What this task involves →
Transcribe the entries exactly. Omit the pictures.

Records shown: Begin

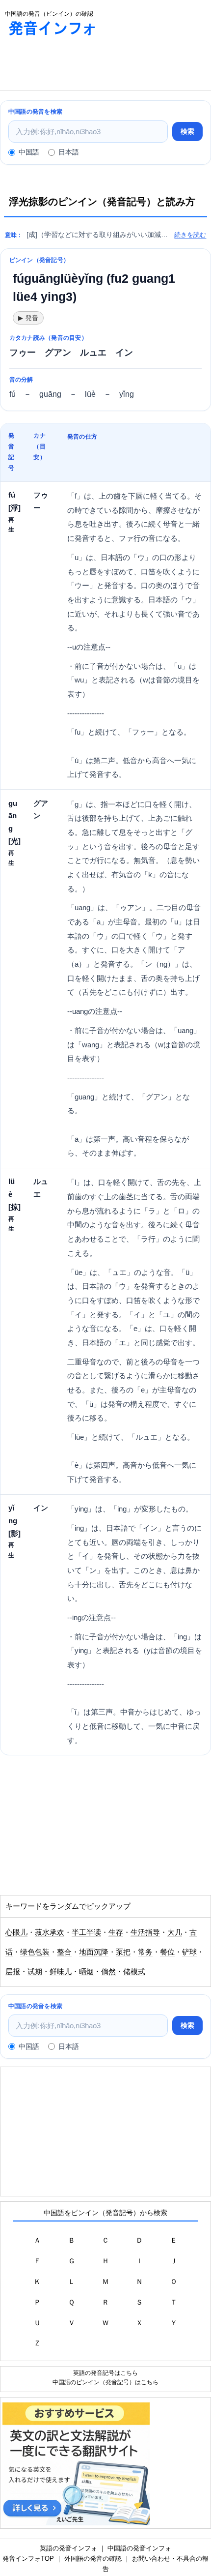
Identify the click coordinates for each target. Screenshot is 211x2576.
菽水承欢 (49, 1932)
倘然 (108, 1972)
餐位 (167, 1952)
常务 (145, 1952)
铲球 (189, 1952)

Records shown: End

Answer space →
Identify the click coordinates for each target. Screenshot is 211x2576.
菽水承欢 (49, 1932)
倘然 (108, 1972)
餐位 (167, 1952)
常务 (145, 1952)
铲球 (189, 1952)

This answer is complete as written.